** Begin **

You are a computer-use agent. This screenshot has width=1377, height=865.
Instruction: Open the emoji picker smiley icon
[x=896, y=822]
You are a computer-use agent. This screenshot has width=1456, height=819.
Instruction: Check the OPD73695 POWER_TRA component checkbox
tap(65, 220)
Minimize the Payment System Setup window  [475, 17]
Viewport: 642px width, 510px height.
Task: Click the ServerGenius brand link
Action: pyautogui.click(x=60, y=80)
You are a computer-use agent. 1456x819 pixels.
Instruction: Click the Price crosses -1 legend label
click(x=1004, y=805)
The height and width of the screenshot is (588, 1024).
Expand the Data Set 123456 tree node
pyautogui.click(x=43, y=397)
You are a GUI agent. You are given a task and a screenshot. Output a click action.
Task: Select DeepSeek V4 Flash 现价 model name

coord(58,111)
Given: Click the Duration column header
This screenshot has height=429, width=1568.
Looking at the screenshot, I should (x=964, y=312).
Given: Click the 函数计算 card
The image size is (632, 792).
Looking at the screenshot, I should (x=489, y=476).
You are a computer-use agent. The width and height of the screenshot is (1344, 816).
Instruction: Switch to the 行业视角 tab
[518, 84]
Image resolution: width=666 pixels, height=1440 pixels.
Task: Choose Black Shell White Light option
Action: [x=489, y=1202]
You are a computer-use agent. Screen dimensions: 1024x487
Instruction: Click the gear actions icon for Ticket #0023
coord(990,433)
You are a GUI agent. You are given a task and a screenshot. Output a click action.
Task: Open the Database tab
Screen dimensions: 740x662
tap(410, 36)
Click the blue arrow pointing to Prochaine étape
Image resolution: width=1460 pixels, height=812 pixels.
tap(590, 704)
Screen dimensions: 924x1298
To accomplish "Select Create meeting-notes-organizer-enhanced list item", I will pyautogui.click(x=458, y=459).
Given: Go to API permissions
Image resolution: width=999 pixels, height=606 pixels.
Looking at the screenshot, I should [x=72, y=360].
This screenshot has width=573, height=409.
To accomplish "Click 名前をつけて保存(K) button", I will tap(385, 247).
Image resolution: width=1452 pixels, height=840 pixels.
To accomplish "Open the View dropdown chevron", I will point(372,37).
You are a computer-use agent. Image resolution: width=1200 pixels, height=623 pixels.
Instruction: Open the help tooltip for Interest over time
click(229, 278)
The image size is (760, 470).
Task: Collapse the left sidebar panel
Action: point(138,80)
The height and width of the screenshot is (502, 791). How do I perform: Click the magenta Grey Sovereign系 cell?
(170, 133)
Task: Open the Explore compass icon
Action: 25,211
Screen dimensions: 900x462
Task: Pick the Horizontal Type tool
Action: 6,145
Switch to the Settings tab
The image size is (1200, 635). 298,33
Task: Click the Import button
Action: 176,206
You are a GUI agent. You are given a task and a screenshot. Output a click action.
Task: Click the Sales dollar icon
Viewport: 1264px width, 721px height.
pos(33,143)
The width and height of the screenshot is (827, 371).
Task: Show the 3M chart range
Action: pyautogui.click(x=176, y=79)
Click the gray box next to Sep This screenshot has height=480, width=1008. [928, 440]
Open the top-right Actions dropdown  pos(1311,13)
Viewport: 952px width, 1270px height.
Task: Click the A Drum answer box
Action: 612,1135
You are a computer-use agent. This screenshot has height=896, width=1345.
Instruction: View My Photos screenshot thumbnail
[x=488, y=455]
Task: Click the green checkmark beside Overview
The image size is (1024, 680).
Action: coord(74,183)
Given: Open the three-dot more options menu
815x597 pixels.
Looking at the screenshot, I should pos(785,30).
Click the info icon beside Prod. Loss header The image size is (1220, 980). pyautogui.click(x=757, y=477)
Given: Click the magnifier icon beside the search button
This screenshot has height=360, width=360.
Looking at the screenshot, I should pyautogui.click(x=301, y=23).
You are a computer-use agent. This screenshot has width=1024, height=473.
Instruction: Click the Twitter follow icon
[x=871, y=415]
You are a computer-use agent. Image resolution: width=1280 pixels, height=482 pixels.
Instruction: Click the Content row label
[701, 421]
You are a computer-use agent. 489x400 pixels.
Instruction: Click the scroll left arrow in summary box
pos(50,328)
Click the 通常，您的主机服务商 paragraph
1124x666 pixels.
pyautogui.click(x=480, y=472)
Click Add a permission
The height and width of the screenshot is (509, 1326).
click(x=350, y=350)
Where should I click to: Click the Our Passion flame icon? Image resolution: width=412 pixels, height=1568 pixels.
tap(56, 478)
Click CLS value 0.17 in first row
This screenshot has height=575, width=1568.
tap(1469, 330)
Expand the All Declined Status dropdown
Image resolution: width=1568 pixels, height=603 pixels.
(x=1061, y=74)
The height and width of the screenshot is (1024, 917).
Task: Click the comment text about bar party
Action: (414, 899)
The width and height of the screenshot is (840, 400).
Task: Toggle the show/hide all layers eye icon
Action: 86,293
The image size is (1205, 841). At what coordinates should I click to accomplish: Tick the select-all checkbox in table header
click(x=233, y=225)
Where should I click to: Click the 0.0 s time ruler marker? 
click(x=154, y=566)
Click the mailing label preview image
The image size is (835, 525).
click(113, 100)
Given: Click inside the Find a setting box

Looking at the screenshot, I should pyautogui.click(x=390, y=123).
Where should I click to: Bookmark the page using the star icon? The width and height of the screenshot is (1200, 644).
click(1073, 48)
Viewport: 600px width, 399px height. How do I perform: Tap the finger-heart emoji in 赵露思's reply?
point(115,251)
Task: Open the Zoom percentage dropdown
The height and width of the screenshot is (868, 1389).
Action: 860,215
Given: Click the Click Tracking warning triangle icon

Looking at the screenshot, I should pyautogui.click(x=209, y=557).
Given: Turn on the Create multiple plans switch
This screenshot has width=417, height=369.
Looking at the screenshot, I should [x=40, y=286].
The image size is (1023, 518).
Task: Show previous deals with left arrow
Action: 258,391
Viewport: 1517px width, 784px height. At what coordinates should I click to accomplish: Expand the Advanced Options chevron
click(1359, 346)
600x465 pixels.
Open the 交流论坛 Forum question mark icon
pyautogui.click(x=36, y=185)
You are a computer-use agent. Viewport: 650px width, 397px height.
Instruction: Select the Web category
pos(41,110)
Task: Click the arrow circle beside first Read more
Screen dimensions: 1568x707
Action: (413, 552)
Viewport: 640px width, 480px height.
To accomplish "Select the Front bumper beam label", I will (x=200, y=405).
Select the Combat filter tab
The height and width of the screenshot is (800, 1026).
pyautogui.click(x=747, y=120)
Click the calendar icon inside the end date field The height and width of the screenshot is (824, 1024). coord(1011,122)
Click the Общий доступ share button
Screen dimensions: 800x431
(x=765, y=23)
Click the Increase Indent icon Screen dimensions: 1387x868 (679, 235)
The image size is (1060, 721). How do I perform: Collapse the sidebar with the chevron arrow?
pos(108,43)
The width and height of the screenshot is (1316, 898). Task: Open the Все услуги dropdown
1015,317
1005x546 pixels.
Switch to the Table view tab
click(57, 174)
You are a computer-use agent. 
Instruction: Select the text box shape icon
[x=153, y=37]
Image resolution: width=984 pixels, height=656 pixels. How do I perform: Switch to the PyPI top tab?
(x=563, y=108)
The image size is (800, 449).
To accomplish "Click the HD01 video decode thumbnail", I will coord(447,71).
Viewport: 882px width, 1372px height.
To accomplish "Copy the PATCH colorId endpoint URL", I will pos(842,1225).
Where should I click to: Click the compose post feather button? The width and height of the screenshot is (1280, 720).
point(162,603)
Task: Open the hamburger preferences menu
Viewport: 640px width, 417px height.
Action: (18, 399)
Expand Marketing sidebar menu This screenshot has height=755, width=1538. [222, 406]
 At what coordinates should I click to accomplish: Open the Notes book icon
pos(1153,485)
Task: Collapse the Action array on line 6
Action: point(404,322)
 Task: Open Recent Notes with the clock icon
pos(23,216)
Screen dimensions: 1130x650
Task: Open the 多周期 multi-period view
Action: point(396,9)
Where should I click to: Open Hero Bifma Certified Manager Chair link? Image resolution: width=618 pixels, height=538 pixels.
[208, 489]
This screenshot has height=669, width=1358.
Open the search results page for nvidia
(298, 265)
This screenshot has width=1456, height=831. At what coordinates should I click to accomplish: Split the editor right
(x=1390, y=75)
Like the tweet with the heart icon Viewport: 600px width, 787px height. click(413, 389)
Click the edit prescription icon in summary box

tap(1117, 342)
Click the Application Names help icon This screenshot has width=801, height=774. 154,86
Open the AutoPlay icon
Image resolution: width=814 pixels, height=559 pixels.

** End **

→ Written task: Copy out the lines from the start of the records up to and including the line with "will pyautogui.click(x=458, y=459).".

→ Result of this exercise:
You are a computer-use agent. This screenshot has width=1377, height=865.
Instruction: Open the emoji picker smiley icon
[x=896, y=822]
You are a computer-use agent. This screenshot has width=1456, height=819.
Instruction: Check the OPD73695 POWER_TRA component checkbox
tap(65, 220)
Minimize the Payment System Setup window  [475, 17]
Viewport: 642px width, 510px height.
Task: Click the ServerGenius brand link
Action: pyautogui.click(x=60, y=80)
You are a computer-use agent. 1456x819 pixels.
Instruction: Click the Price crosses -1 legend label
click(x=1004, y=805)
The height and width of the screenshot is (588, 1024).
Expand the Data Set 123456 tree node
pyautogui.click(x=43, y=397)
You are a GUI agent. You are given a task and a screenshot. Output a click action.
Task: Select DeepSeek V4 Flash 现价 model name

coord(58,111)
Given: Click the Duration column header
This screenshot has height=429, width=1568.
Looking at the screenshot, I should (x=964, y=312).
Given: Click the 函数计算 card
The image size is (632, 792).
Looking at the screenshot, I should (x=489, y=476).
You are a computer-use agent. The width and height of the screenshot is (1344, 816).
Instruction: Switch to the 行业视角 tab
[518, 84]
Image resolution: width=666 pixels, height=1440 pixels.
Task: Choose Black Shell White Light option
Action: [x=489, y=1202]
You are a computer-use agent. Screen dimensions: 1024x487
Instruction: Click the gear actions icon for Ticket #0023
coord(990,433)
You are a GUI agent. You are given a task and a screenshot. Output a click action.
Task: Open the Database tab
Screen dimensions: 740x662
tap(410, 36)
Click the blue arrow pointing to Prochaine étape
Image resolution: width=1460 pixels, height=812 pixels.
tap(590, 704)
Screen dimensions: 924x1298
To accomplish "Select Create meeting-notes-organizer-enhanced list item", I will pyautogui.click(x=458, y=459).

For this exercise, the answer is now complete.